In Romans 12 we are exhorted to think so as to be wise. It is a well-known scripture as to how we present our bodies a living sacrifice. Are you prepared to commit yourself? How strong is your love for Christ? It is only the attractiveness of this blessed Person that will lead you to present your body a living sacrifice. My body and your body are the bodies in which we express our own wills. If you are going to put your body on the altar it means you are not going to be able any longer to express your own will. In this epistle, especially in the early chapters, you get the teaching of the gospel. That is really what leads you to present your body. It is the way that God has operated, the way that God has not only forgiven you but has justified you. He has given you the Spirit too. In some way God has glorified you by the gift of the Spirit. It is in the appreciation
of all that, what God has done, that you are prepared to lay down your body upon that altar as a sacrifice.

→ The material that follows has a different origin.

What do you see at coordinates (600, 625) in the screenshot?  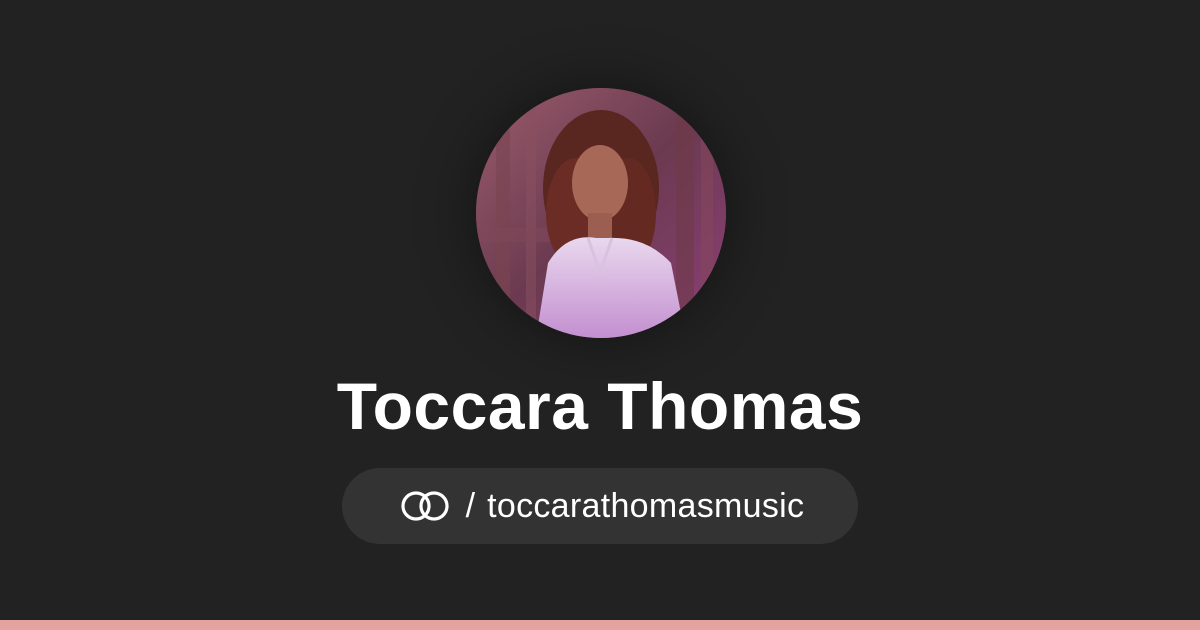 I see `accent-bar` at bounding box center [600, 625].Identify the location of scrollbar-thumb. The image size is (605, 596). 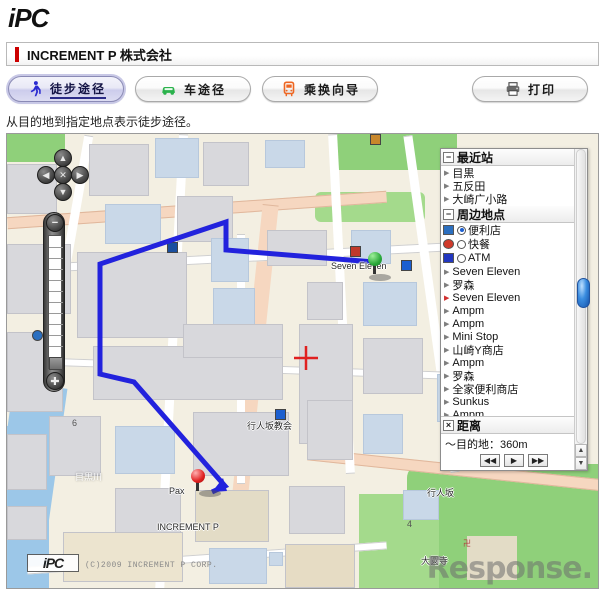
(584, 293).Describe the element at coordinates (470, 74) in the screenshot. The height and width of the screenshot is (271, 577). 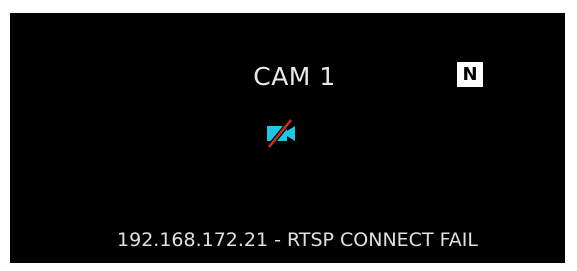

So the word says we are to “think so as to be wise”. You are not to think high thoughts above what you should think. You are not to get elated. That is always a problem with us. It is always a danger. It is a fault of the devil; he got elated. He knows how to inject that poison into us. But, equally, you are to think so as to be wise. Now have you any impression of Christ? Have you any impression of a single scripture that you treasure in your soul? Then think so as to be wise. You have something. You say it is not much. No, but you have something, and it is to be used. You think so as to be wise, and God will confirm you in it.
Sooner or later God will confirm you in any little service. If you are basically right, God will confirm you in His service. In another sense it is sovereign, I know, but still God is looking for persons He can use in His service. I have no doubt about it. And you are diffident. Well, think so as to be wise. Just look soberly at the situation, appraise the situation.
This book of Romans is a great book of appraisal. Chapter 7 is an appraisal of what you find within. Then God is for you, you see. That enters into the appraisal. You find all sorts of things within, but then you find that God is for you. That is a substantial matter to weigh. If you put that great fact in the balance, down go the scales. God is for me. You measure the situation and there are more reasons why you should serve the saints than there are that you should not. Is it not so? Well, I would like to encourage us, all of us. In measure we all serve.
We serve in our spirits, we serve in the
testimony, we speak a word to our neighbours; it is open to brothers and sisters alike. We should make a sober appraisal of what we can do and commit ourselves to it, and the Lord will bless us. I hope too that some young ones, some young brothers maybe, will soberly and seriously begin to take up what is spoken of as the work of the ministry, for His name’s sake.